1 Become the type of person who enjoys wine tasting

In order to have a really good wine tasting trip, you have to first work hard at becoming an annoying, over analyzing person who can't enjoy the simple things in life without taking all the fun out of them. Starting early is key. Make sure your childhood is sad and empty, and the only escape is to convince yourself the reason you have no friends is that you're smarter than everyone else and they just can't challenge you enough. 

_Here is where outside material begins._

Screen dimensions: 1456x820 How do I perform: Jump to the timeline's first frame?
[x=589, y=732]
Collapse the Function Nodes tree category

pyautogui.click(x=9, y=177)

2 Alienate all your friends until you find someone who can take a 40 minute lecture before having a drink

Finding a buddy to go with you to wine tasting is not simple. To connect with this person, you have to first weed out all your normal friends. Show up to a party and spend the entire time lecturing people about wine, even though they don't give a crap and just want to drink it peacefully. If you sense someone is feeling like a classy person because they're at a wine and cheese party, make sure to destroy their happiness by telling them they don't know squat about wine, and proceed to explain to them why they have a simple palate that is no match for your superior tongue. When you find someone who doesn't punch you in the face - that's your trip buddy!

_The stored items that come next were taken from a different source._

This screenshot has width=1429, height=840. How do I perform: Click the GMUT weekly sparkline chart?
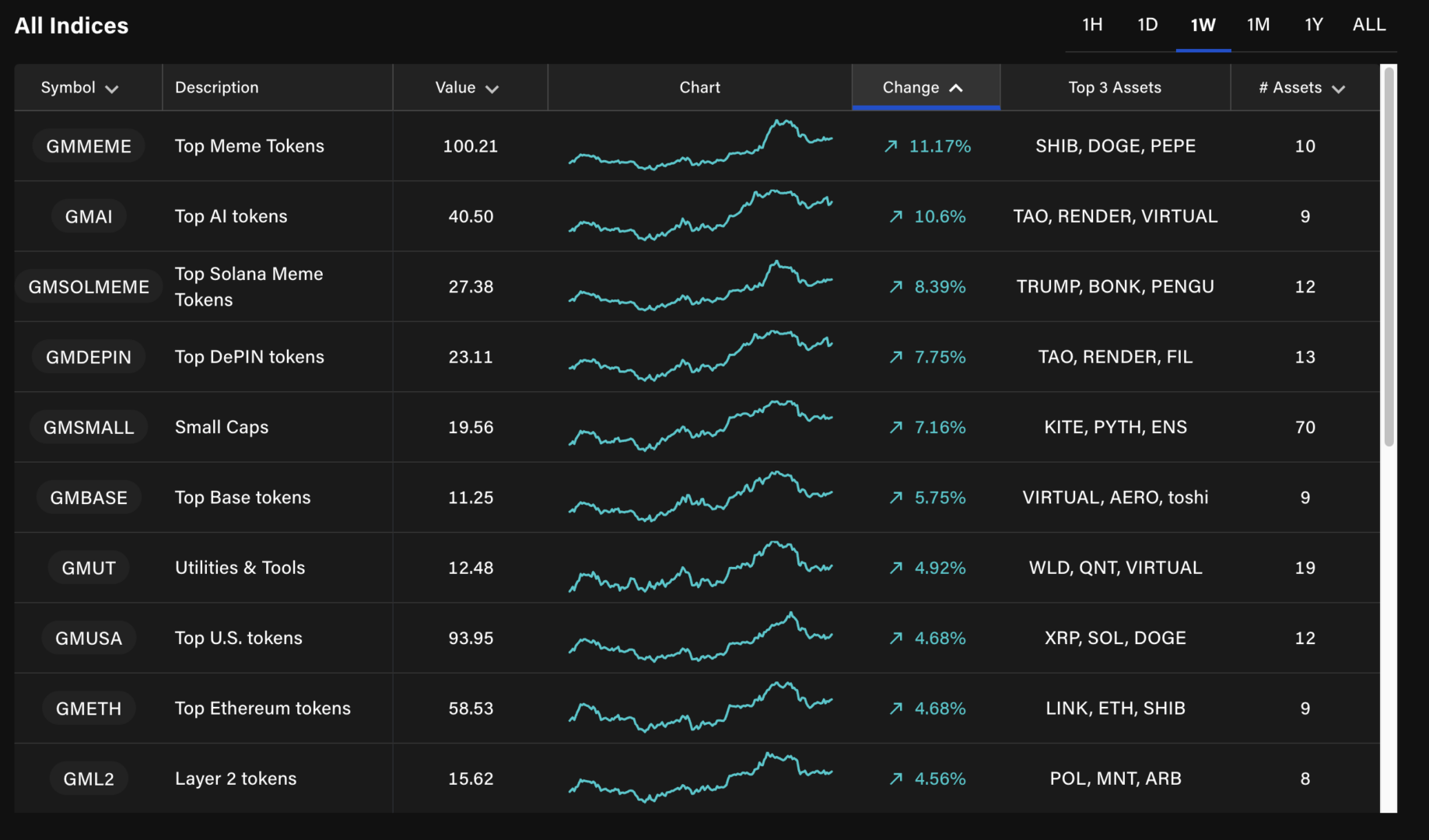coord(699,567)
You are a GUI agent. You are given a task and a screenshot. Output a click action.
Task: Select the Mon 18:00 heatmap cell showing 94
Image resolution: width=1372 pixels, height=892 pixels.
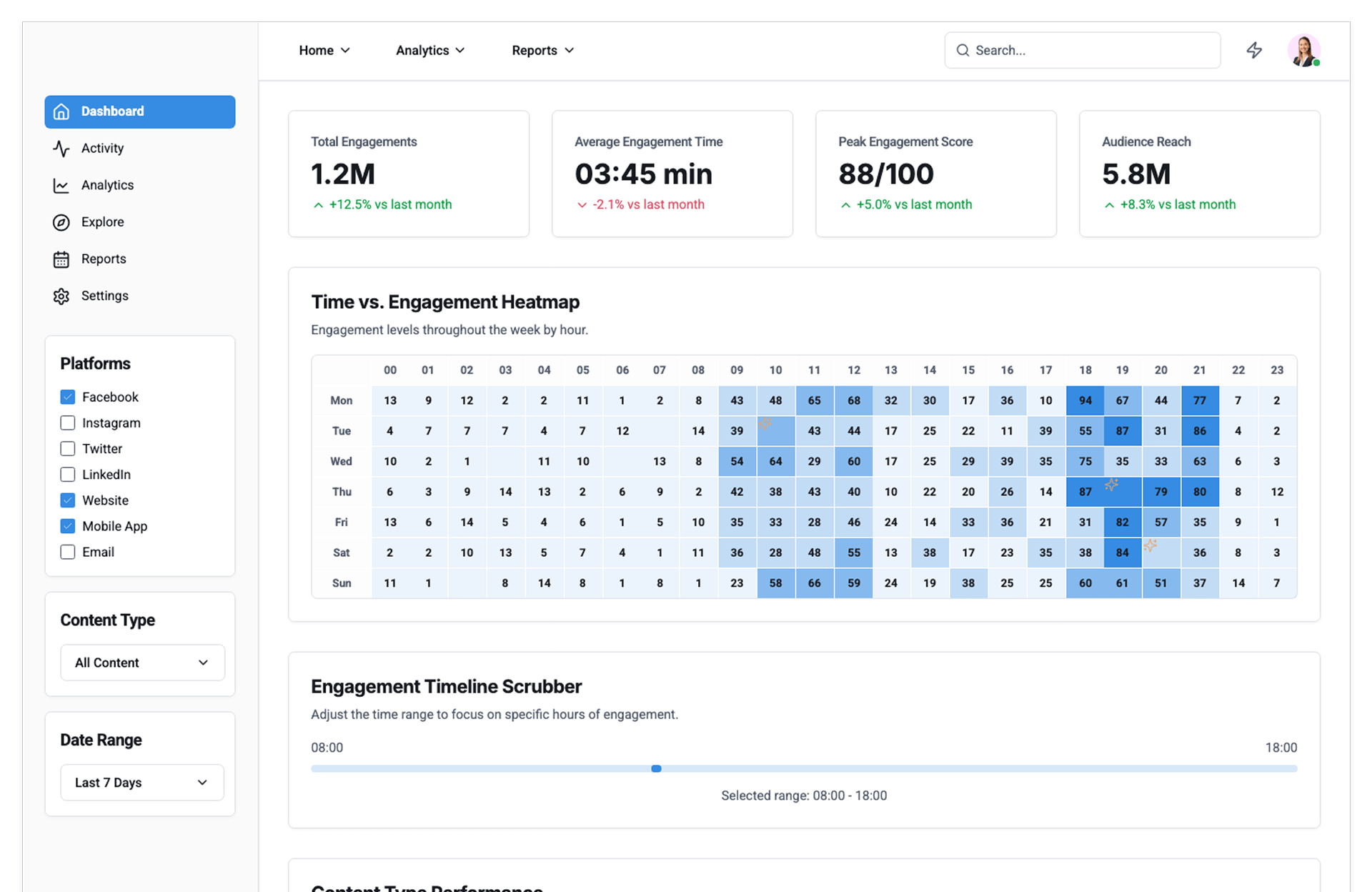tap(1085, 400)
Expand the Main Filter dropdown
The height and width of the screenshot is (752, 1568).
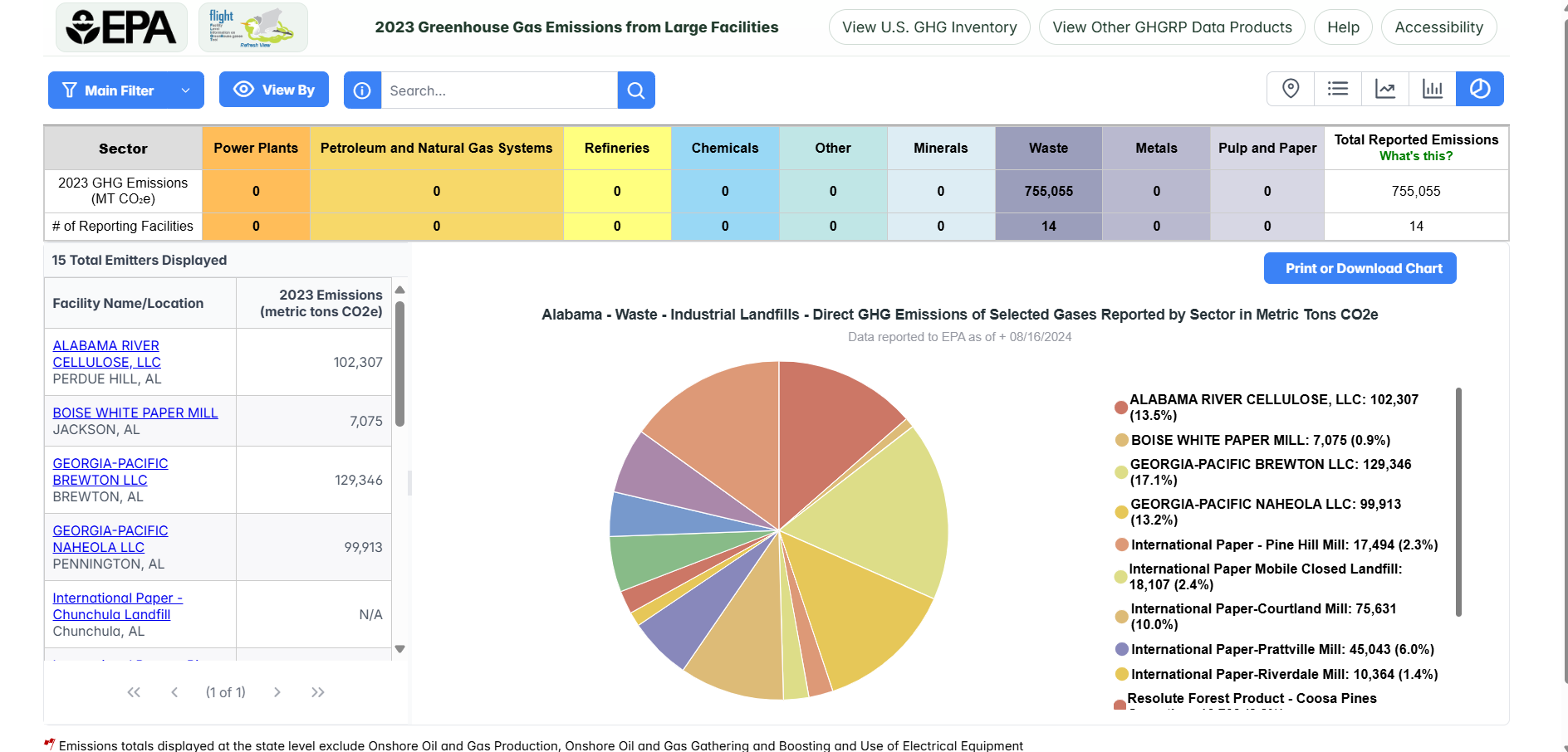(x=125, y=90)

3 Drive three hours to drink the same wine you have at home

Pack your things and head over to wine country -- a beautiful, green place with a european feel that you will not enjoy at all because you'll be too busy inside a musty wine cellar. Chat with your driving companion about the great wines you'll soon taste, and convince yourself there is any difference between them and the red wine you have at home from when your drunk uncle came to visit.

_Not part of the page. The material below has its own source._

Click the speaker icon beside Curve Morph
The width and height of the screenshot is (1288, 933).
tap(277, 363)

4 Read a thesaurus to learn 58 different words to describe smell

Tasting wine is all about communicating your experience to your companions. Once there, you'll have to match their complicated lingo of endless gibberish descriptions. Describing wine is just like making up a little story that doesn't make any sense, but has big words in it. Let's say you drank some red wine that tasted good. You can say it was like, "A Sleuth deciphering an antediluvian enigma within your orifice, resurfacing a case that was adrifted in the humdrum after-taste of everyday life." Just like an article in the New Yorker, the more you babble the better.

5 Miss the whole point of drinking and stay sober the whole time

Wine tasting is not about drinking wine or having fun. The reason it's called tasting is that you only get a little glimpse into what it would be like to drink wine. This is not about enjoying it, so much as it is about deciding which would be the best wine to enjoy once you actually decide to enjoy. which is probably never. Think about it as like going to Disneyland, sea world and six flags, but not getting a ticket. You drive all the way over, stand outside and watch the happy people, trying to decide which theme park you think is best for your daughter's birthday. Only you're never actually planning on having a daughter, but you are going to show up here every year and creep everyone out with your staring.

During the ride home, you'll have a long time to think about what just happened. You'll recall spending a whole day pretending you tasted something you clearly didn't, and chatting with people who have no idea what they're talking about, but no one wants to admit it because it'll ruin the mood. Swear to yourself that this is the last time you go on a wine tasting trip, and save that money to go on an actual trip with some value.

7 Get home, have a glass of wine and remember how good it is when youre not over thinking it

Pour yourself a glass of wine and finally swallow it. Ahhh... remember how good it really tastes when you're not bullshitting your way through it? It's just classy, mouthwatering alcohol that's.... wait, no! Stop. Don't gargle it! Jesus, don't notice its acidity levels!! Ahh, hell. You're back in. See you next year.